E-mail: aksharagupta007@gmail.com

ABSTRACT: AIMS AND OBJECTIVE: To compare the role of sonourethrography (SUG) and retro-grade urethrography (RGU) in detection of urethral strictures. MATERIALS AND METHODS: This study was done in the Department of Radiodiagnosis and Surgery, G R Medical College, Gwalior between September 2012 & September 2013. 80 male patients between age group 10 to 70 years with symptoms of lower urinary tract obstruction underwent RGU followed by SUG. Patients having urethral pathologies other than stricture were excluded from the study. The findings of SUG and RGU were compared with each other and per operatively and results analyzed. RESULTS: Out of the 80 patients taken into study, 60 were diagnosed as having urethral stricture. The most common site of stricture was bulbar urethra (53.3%) followed by penile (33.3%) & diffuse (13.3%) on SUG. 29,25 and 6 cases had short segment (< 2 cm), intermediate (2-4 cm) and long stricture (> 4 cm) on SUG as compared to 33, 21 and 4 cases on RGU. SUG had sensitivity and specificity of 96.5% and 96.7% respectively while RGU had sensitivity and specificity of 90% and 78%. For stricture thickness of <4mm, SUG had sensitivity and specificity of 97% and 86%. CONCLUSION: Thus we conclude that SUG is more sensitive and specific in diagnosing the length, site and thickness of urethral stricture as compared to RGU. Hence, we recommend the use of sonourethrography with greater frequency for pre-surgical assessment of urethral strictures in men.

KEYWORDS: Stricture, urethra, ultrasonography.

INTRODUCTION: Abnormality of male anterior urethra is a common pathology. Various abnormalities of anterior urethra include stricture, trauma, foreign body, calculus, tumor and diverticula. Among these, strictures are very common and may be congenital or acquired in origin. Acquired strictures are mostly due to iatrogenic causes and occur secondary to catheterization, trauma and dilatation of urethra.

Urethral stricture is a common problem in Indian patients. Mostly it is diagnosed by retrograde urethrography. Recently sonourethrography has been used to diagnose urethral stricture after saline instillation in urethra. Sonourethrography has been shown to be more accurate, sensitive and specific for the diagnosis and assessment of penile and bulbar urethral strictures in male urethra compared to conventional retrograde urethrography.^[1] Sonourethrograms involve no ionizing radiation and have potential to detect spongiofibrosis and other periurethral abnormalities invisible on radiographic urethrograms. In conventional retrograde urethrography, site, diameter and stricture length are underestimated due to technical factors like magnification factor and patient position.^[2]
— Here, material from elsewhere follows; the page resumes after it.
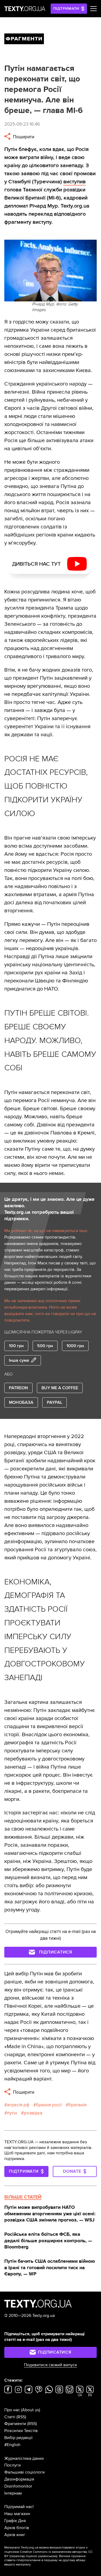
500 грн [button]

Materials and Methods: This prospective study was carried out in Department of Radiodiagnosis and Surgery, Gajra Raja Medical College & Jaya Arogya Hospital, Gwalior from September 2012 to September2013. A total of 80 patients attending surgery OPD in age group 10 to 70 years with complaints suggestive of lower urinary symptoms were studied and 20 patients out of them having urethral pathologies other than stricture were excluded from the study.

                In all the patients, retrograde urethrography using 300 mA Allengers conventional X-ray machine in a standard way was done initially. The RGU films were evaluated for stricture site, number, and presence of false tract, filling defects or diverticula. Stricture length was determined by direct measurement.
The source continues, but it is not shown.